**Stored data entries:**
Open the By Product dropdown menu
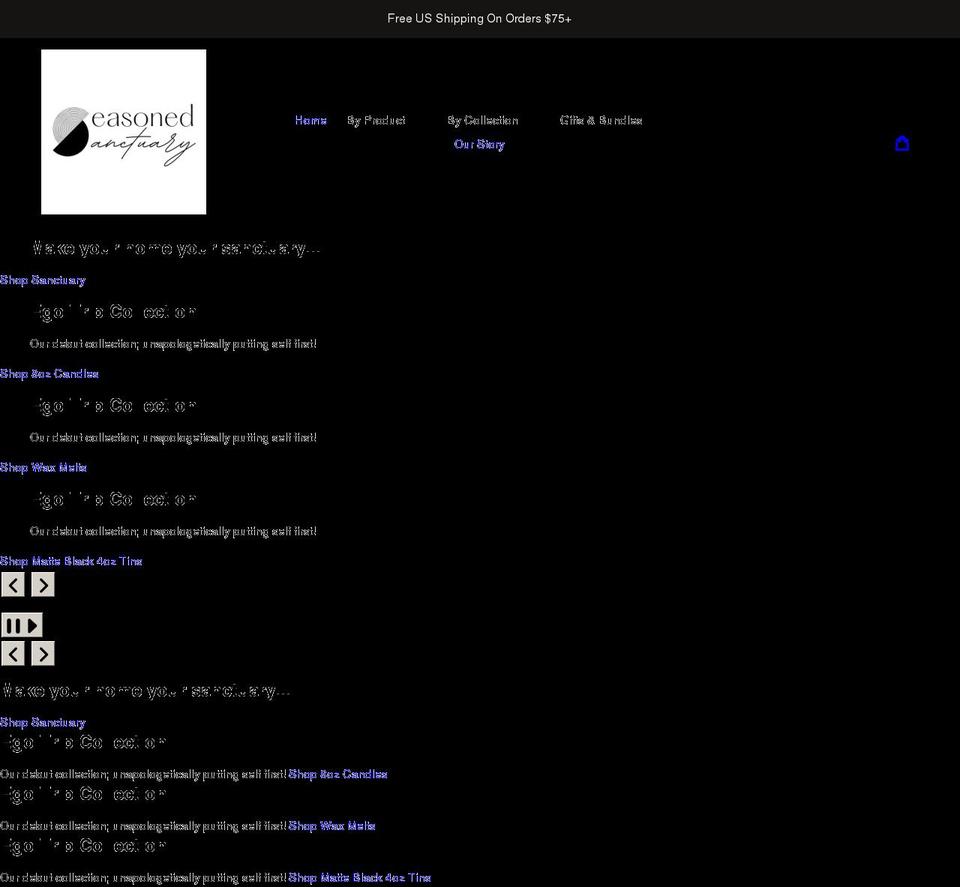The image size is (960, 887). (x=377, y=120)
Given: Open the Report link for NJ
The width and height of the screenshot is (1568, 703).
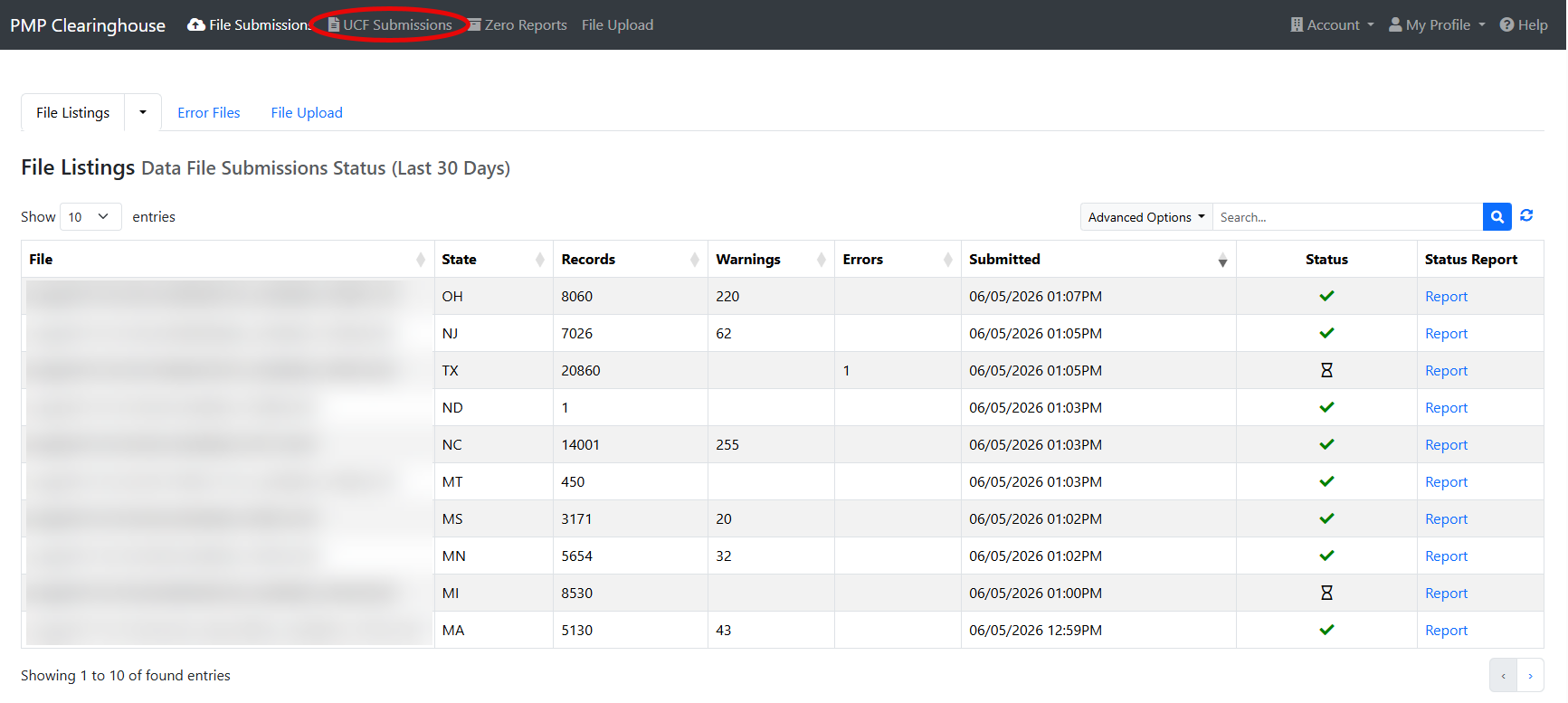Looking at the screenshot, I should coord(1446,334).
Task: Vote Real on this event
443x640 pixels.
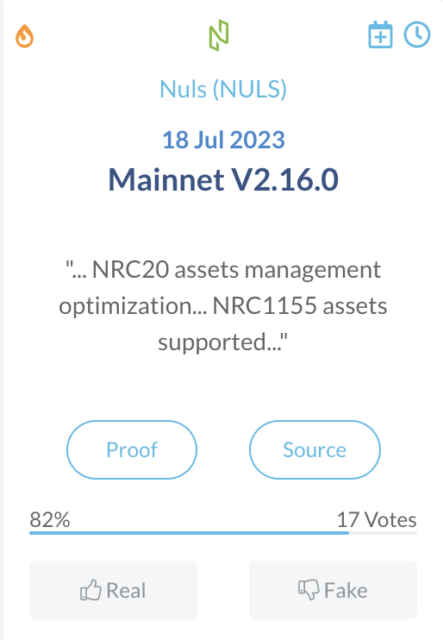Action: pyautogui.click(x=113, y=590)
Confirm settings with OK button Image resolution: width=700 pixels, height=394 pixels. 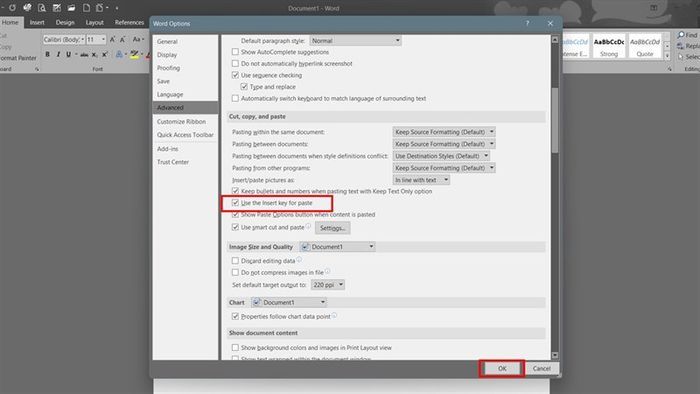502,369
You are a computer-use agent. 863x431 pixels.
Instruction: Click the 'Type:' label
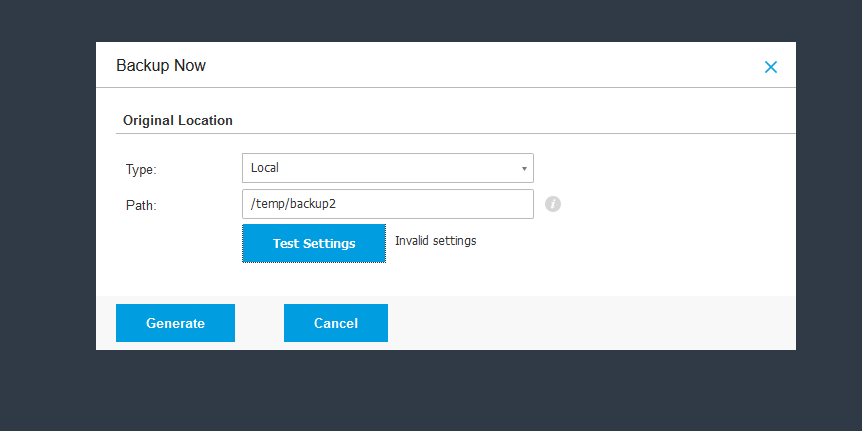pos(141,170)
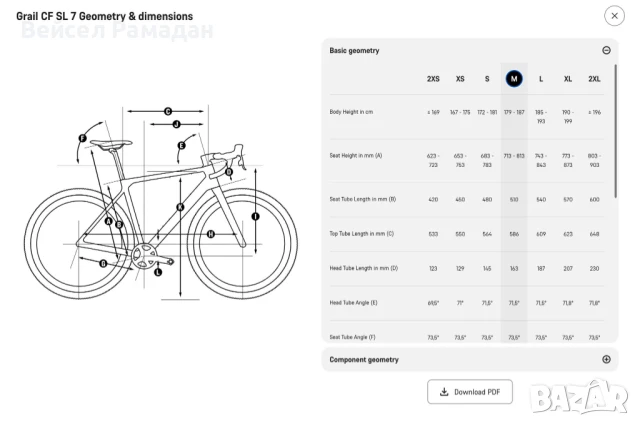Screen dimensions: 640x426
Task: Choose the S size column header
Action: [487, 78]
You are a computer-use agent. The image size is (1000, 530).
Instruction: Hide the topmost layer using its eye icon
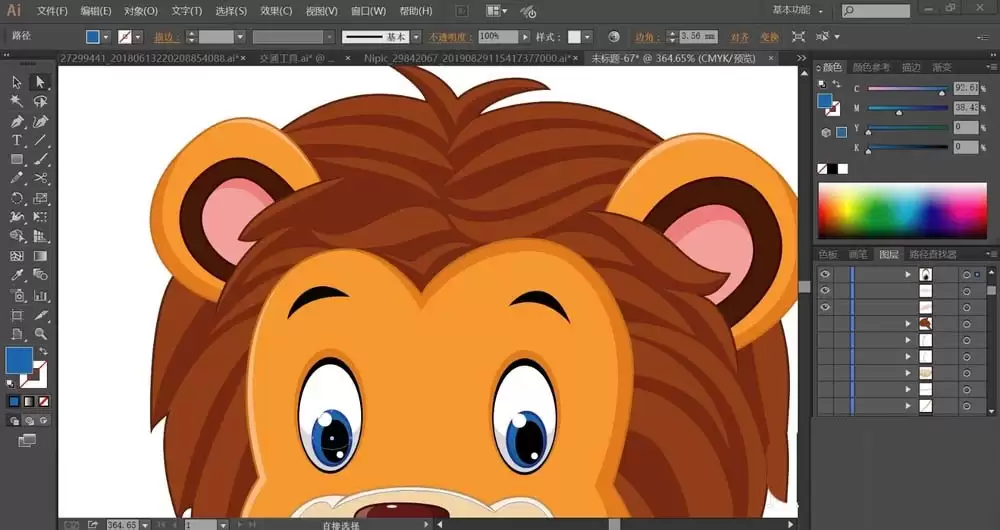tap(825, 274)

**Task to carry out:**
From the records above, pull every line that has the string "computer" and copy it.

**Reply:**
You are a computer-use agent. 863x431 pixels.
You are a computer-use agent. The image size is (1000, 530).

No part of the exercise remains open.